▶ **DOKUMENTABSCHNITT**:
════════

# Guild Wars 2: Systemanforderungen bekannt - Das sind die minimalen System-Specs



## SebastianThoeing (13. März 2012)

Jetzt ist Deine Meinung zu *Guild Wars 2: Systemanforderungen bekannt - Das sind die minimalen System-Specs* gefragt. 


				Bitte beachtet: Der Kommentarbereich wird gemäß der Forenregeln moderiert.





			Dieser Inhalt steht nur eingeloggten Mitgliedern zur Verfügung.
        

 Zum Artikel: Guild Wars 2: Systemanforderungen bekannt - Das sind die minimalen System-Specs


----------



## Lightbringer667 (13. März 2012)

25 GB Platz auf der Festplatte?  was machen die? 5 Kinofilme in HD Qualität da abladen?


----------



## LostHero (13. März 2012)

Tools und Lizenzen zur Datenkomprimierung kosten halt Geld .


----------



## Cromox (13. März 2012)

Lightbringer667 schrieb:


> 25 GB Platz auf der Festplatte?  was machen die? 5 Kinofilme in HD Qualität da abladen?



Haste dir mal die riesigen Karten angesehen? Sowas braucht halt viel Platz. Wir sind halt nicht mehr im Jahr 2000 wo alles auf eine handliche CD passt. Die Tera Beta braucht beispielsweise auch knapp 24 GB auf der Festplatte.


----------



## Morathi (14. März 2012)

25 GB Oo. Na dann wird das seit langer, langer Zeit wohl mal wieder ein Spiel dass ich mir physisch zulegen werde .


----------



## DonIggy (14. März 2012)

════════

▶ **VORLIEGENDES MATERIAL**:
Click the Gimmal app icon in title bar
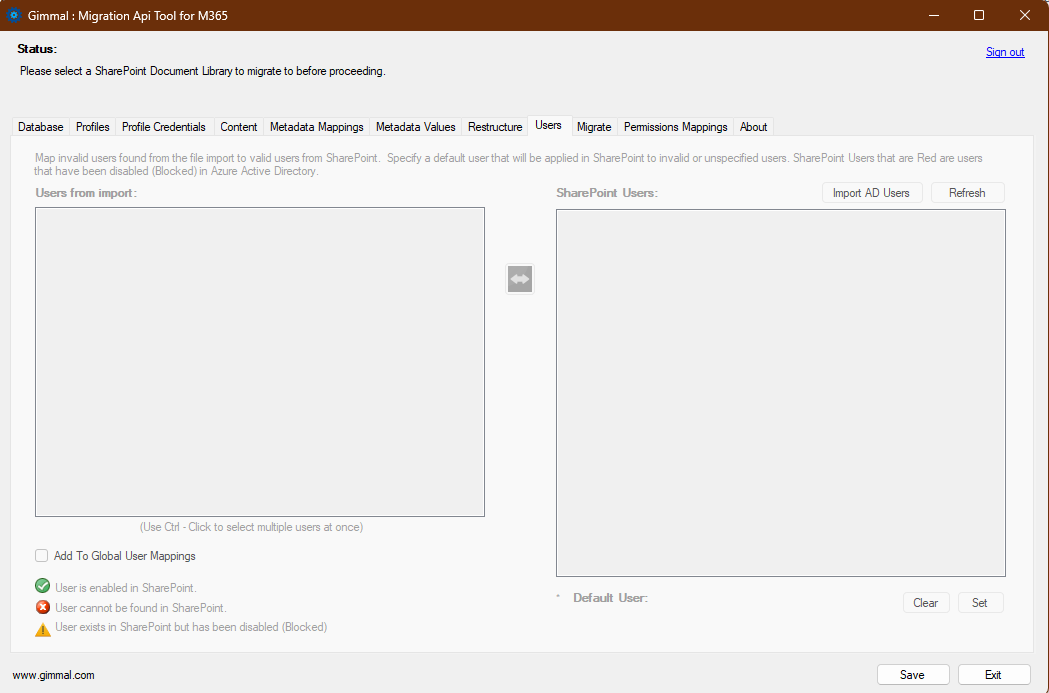Screen dimensions: 1049x693 13,15
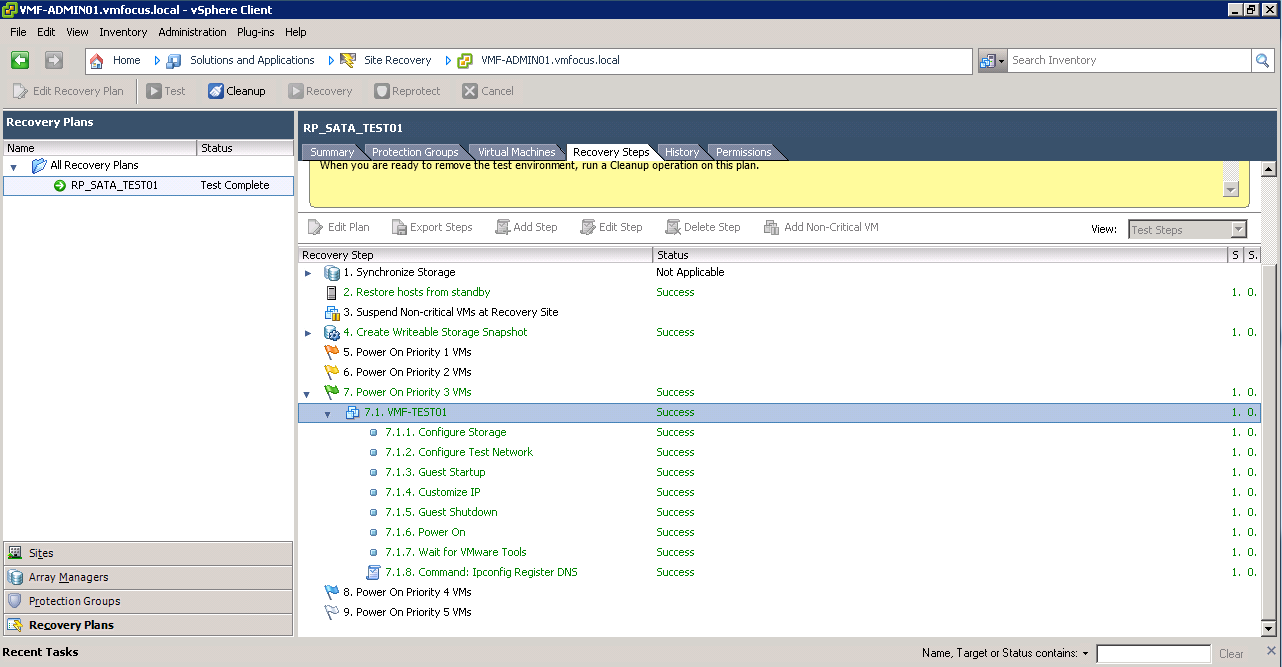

════════

▶ **ZIEL DER AUFGABE**: Führe den Forenthread über die Systemanforderungen von Guild Wars 2 im Anschluss an seine letzte Zeile weiter.

▶ **ERWARTETE ANTWORT**:
Morathi schrieb:


> 25 GB Oo. Na dann wird das seit langer, langer Zeit wohl mal wieder ein Spiel dass ich mir physisch zulegen werde .


 
Dir ist schon klar, dass Du bei Spielstart keine 25GB laden musst!? Während des Spielens werden Bereiche vorgeladen.
Am Anfang brauchst Du lediglich einen Bruchteil an Speicher.


----------



## Luzzifus (14. März 2012)

Das Spiel ist sowas von gekauft! ^^


----------



## Morathi (16. März 2012)

Klar, aber ich finds dann trotzdem angenehmer dass als hardware daheim liegen zu haben . Man setzt ja dann ab und an auch mal wieder System neu auf und so. Ich erinnere mich noch an den WoW Alptraum, da erstmal wieder x GB neu zu laden.


----------



## ipappnasei (7. Mai 2012)

hay leute ich hab vor mir diesen pc zu kaufen glaubt ihr damit kann man auf der höchsten einstellung spielen? habt ihr einen besseren vorschlag? falls ja bitte posten. danke im voraus


----------



## FellOhren (23. Mai 2012)

Hallöchen, geht das spiel auch mit einer Mobile Intel(R) 4 Series Express Chipset Family
Graka ?  (acer aspire 5732Z)   Lg.


----------



## TrinityBlade (23. Mai 2012)

FellOhren schrieb:


> Hallöchen, geht das spiel auch mit einer Mobile Intel(R) 4 Series Express Chipset Family
> Graka ?  (acer aspire 5732Z)   Lg.


Mit ziemlicher Sicherheit wird GW2 mit dieser Hardware nicht laufen. Ich bin mir nicht einmal sicher, ob man damit GW1 flüssig spielen könnte.


----------



## Aminara (16. Juli 2012)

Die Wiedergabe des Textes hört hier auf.